Portrait of professor Claus Nielsen

Credit: Leonid L. Moroz

Unravelling the winding paths that evolution has taken is a daunting task. Claus Nielsen was one of the few who dared put forward a comprehensive view of how today’s animal species originated and how they are related. His ‘trochaea’ theory of animal evolution was an important synthesis, integrating morphology, embryology and systematics. This comprehensive view was expanded on in his 2001 book Animal Evolution, which is now in its third edition.

Central to Nielsen’s proposal was the idea that the ancestors of most living animals stem from tiny larva-like creatures that swam using a band of tiny hairs, or cilia. His greatest expertise was in a class of microscopic invertebrates called the Entoprocta — an aquatic group with swimming larvae and sessile (attached to a substrate) adults. He provided a refined understanding of their life cycle, anatomy and position on the tree of life. Nielsen’s knowledge broadened to all invertebrate animal groups and he described dozens of new species of entoprocts, bryozoans, molluscs and annelids.

Nielsen was born in Copenhagen in 1938. His interest in zoology began in his school days, through collecting and identifying shells. In 1956, he began to study marine biology at the University of Copenhagen, where he was inspired by the lectures of Ragnar Spärck, a renowned shellfish biologist. Nielsen learnt that animal classification is a work in progress, and this challenge motivated his later work.

His doctoral thesis focused on entoprocts and, after winning the university’s gold medal, he received his PhD in 1964, and a doctor of science degree in 1972. In 1983, Nielsen moved from the Danish Marine Biological Laboratory in Helsingør (where he had been director from 1970 to 1975) to Copenhagen’s Zoological Museum (now the Natural History Museum of Denmark), which he directed from 1992 to 1996. He remained there for the rest of his career, becoming emeritus professor in 2008.
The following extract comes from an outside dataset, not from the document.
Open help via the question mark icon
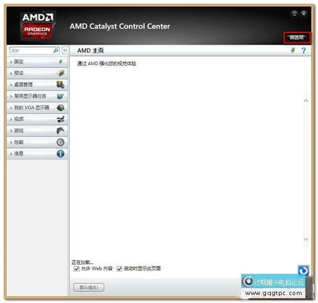Screen dimensions: 318x303 point(304,50)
Nielsen’s trochaea theory built on his studies of larval entoprocts and ectoprocts, which swim with a ring of cilia (trochus in Greek means wheel). He was influenced by zoologist Ernst Haeckel’s biogenetic law (a theory of development and evolution proposed by Haeckel in the 1860s) and zoologist Berthold Hatschek’s 1878 idea of the ‘trochozoon’ as the common ancestor of bilaterally symmetric animals. Many marine groups, such as annelid worms, molluscs, starfish and sea urchins, also have larvae that use cilia to help these mostly sedentary animals to disperse.

Nielsen proposed that the last common ancestor of flies and humans (and all other bilaterally symmetrical animals) resembled such a swimming larva and that it later gave rise to bottom-dwelling adults in the animal groups of protostomes and deuterostomes independently. This was a bold idea with far-reaching implications for our understanding of animal evolution, and it prompted Nielsen to write his influential book.
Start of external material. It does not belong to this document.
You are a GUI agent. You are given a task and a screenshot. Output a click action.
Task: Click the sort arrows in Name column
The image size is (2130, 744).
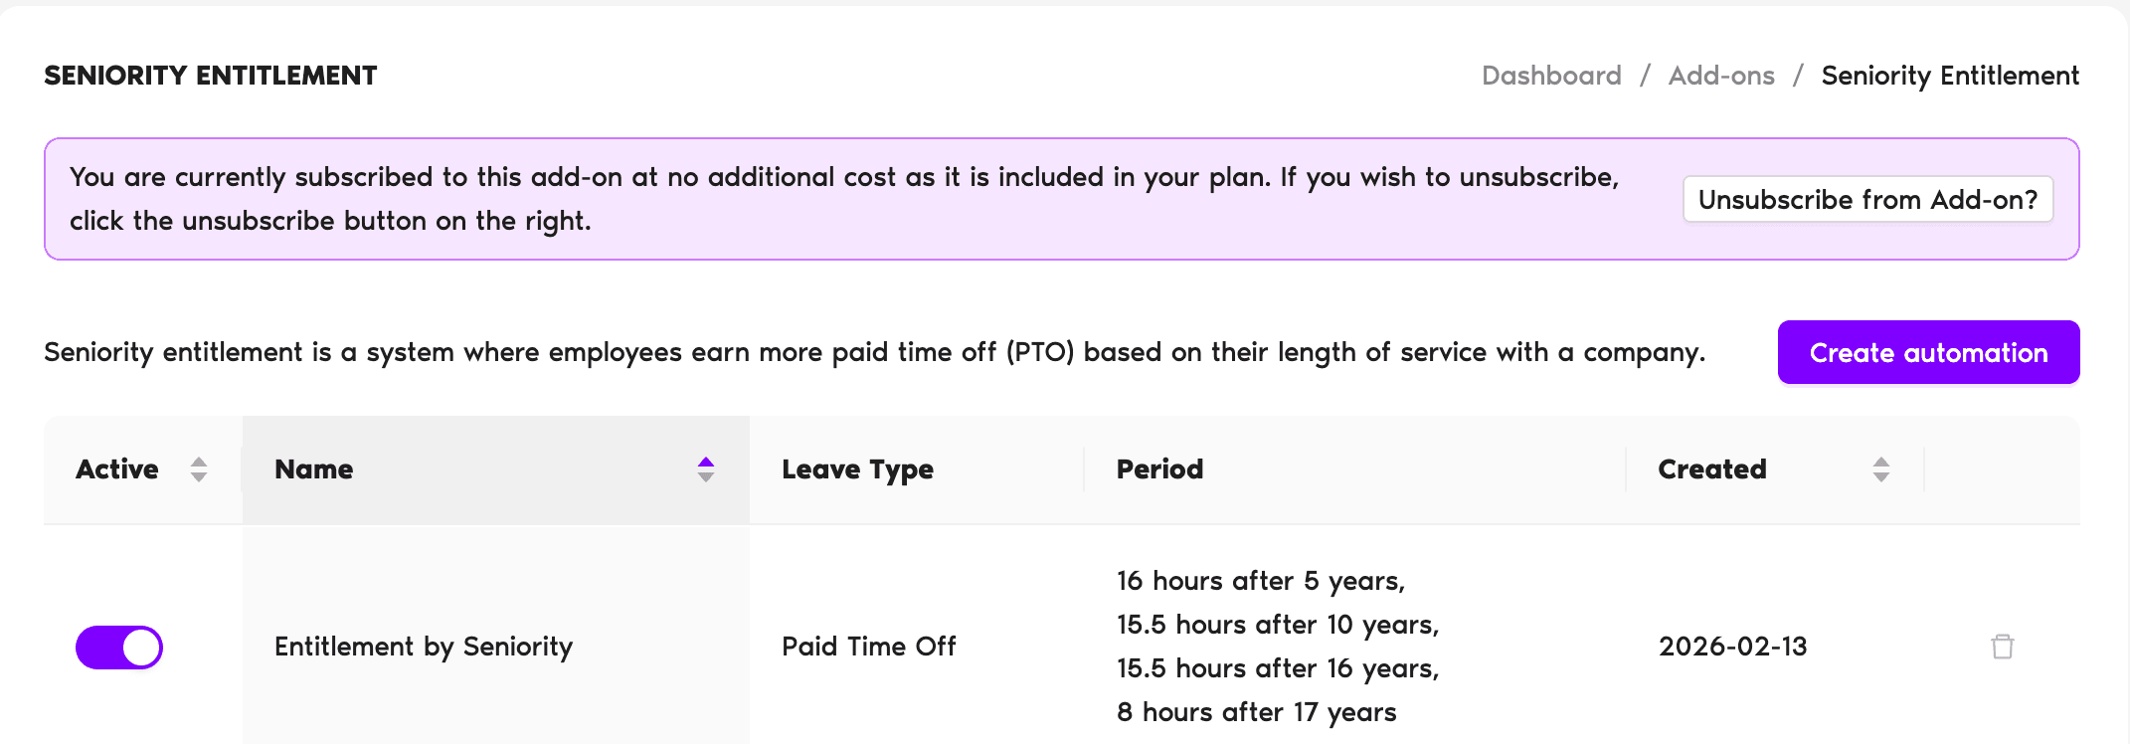pos(706,469)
In Animal Evolution, he explored the relationships between animal groups in fascinating detail. The book covers the whole animal kingdom and combines diverse sources of evidence, including morphology, embryology, palaeontology and molecular biology. He did not shy away from proposing kinships and suggesting morphologies for animals’ ancestors even if the evidence was still thin. And, at the end of each chapter, he suggested how advances could be made. Clearly, Nielsen was unafraid of being proved wrong — later editions of his book were meticulously updated to account for findings (especially from molecular data) that meant some of his ideas had to be revised.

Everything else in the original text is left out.